Throughout its history, television has done period drama with varying degrees of success. Mad Men 's production design seems meticulously researched compared to period pieces from American television's earlier periods. How do Gunsmoke or Bonanza hold up next to Deadwood (or even '90s syndie Lonesome Dove: The Outlaw Years)? From its second season, Happy Days included more anachronisms (costumes, grooming, dialog) in each episode than we will probably see in Mad Men's entire run.
Productions take more care with historical material in the era of Deadwood and HBO's various biographical films, but there are still exceptions. We'll cut the recent BBC production of Robin Hood some slack for its obvious camp but that still doesn't excuse its lapses into modern dialog ("Okay!") and off-the-rack costumes. The Tudors is Showtime's wretched retelling of the Henry VIII history in which only a few of the supporting roles are even watchable.
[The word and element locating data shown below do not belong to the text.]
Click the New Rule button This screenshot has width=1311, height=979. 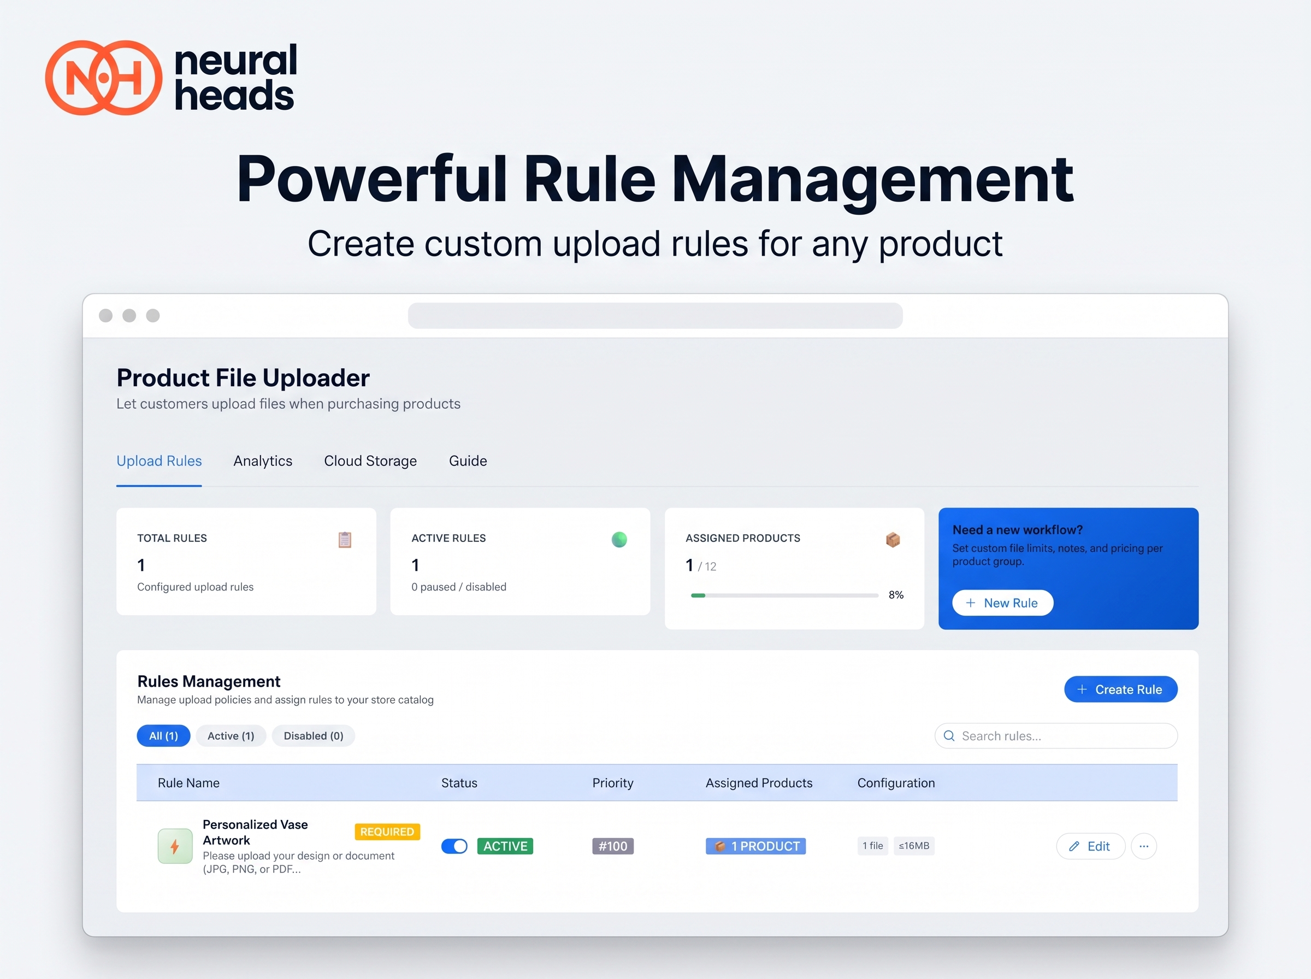[x=1002, y=603]
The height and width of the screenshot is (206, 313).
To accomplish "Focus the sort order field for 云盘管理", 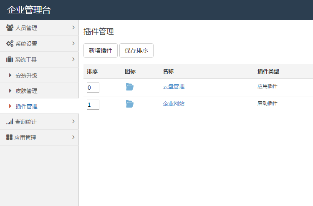I will tap(93, 88).
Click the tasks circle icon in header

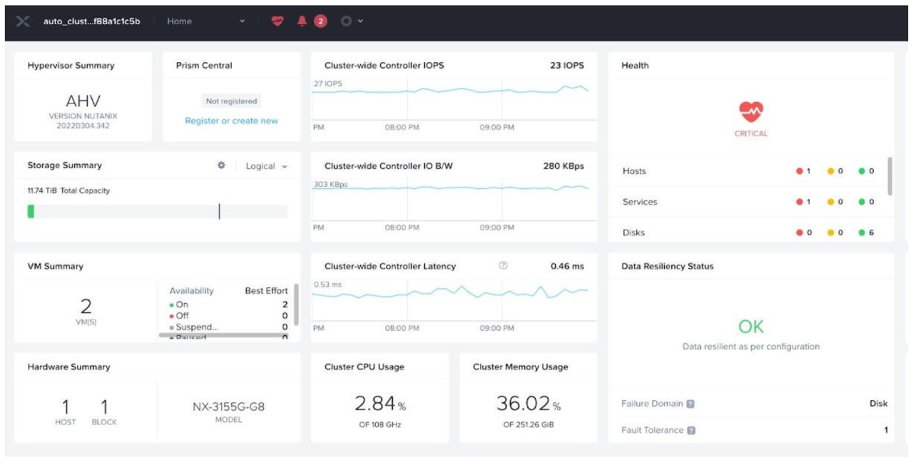click(x=346, y=21)
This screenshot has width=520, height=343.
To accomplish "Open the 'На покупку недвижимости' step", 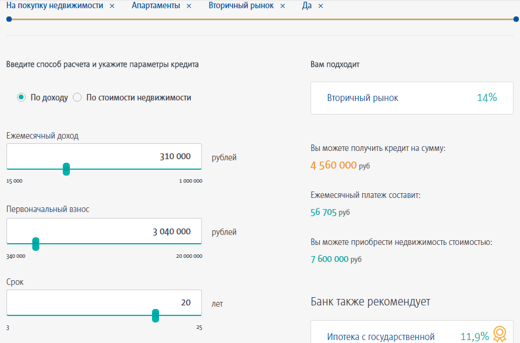I will [55, 6].
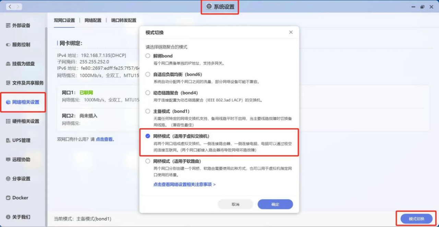Launch the Docker settings page

[x=19, y=198]
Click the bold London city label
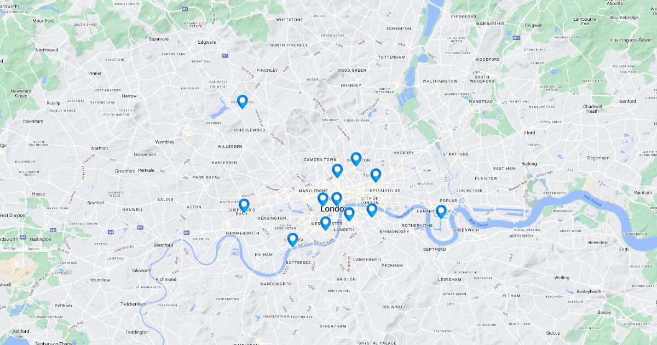Screen dimensions: 657x345 click(332, 209)
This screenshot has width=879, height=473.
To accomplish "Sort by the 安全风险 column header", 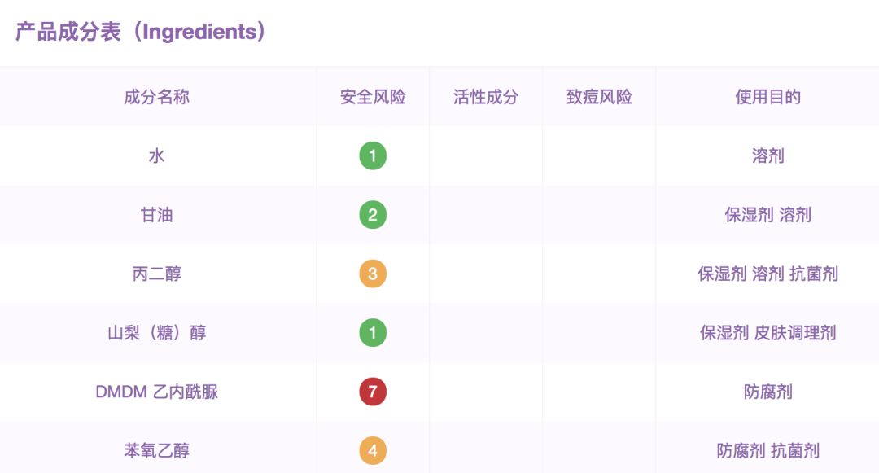I will coord(373,97).
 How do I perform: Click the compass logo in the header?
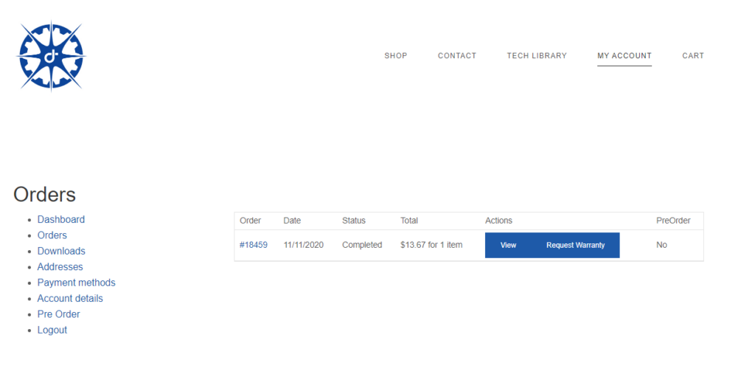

Despite the richness (and middling accuracy) of the interiors and the richness (and irritating inaccuracy) of much of the costuming and grooming, the series' grating dialog and petulant characterizations are enough to make the discerning viewer long for the late '60s and early '70s run of BBC and ITV studio productions that set a seldom-matched standard for televised historical drama.
Some of those British series were, like Mad Men, original stories and not adaptations, among them The Six Wives of Henry VIII and Upstairs, Downstairs. They were quite simply very well-written and period-accurate plays.
Straight out of the theatrical tradition, these were dramas performed live-to-tape under the constraints of what is now considered primitive studio TV production: they were shot by relatively huge and cumbersome television - not video - cameras, under harsh lights on a few standing sets. Yet the beauty of the dialog, the quality of the performances, and the rich detail of the costumes (copied, albeit cheaply, from portraits and other primary sources) combine to pull the viewer into another place and time, and keep us there, which is exactly what we want from a period piece.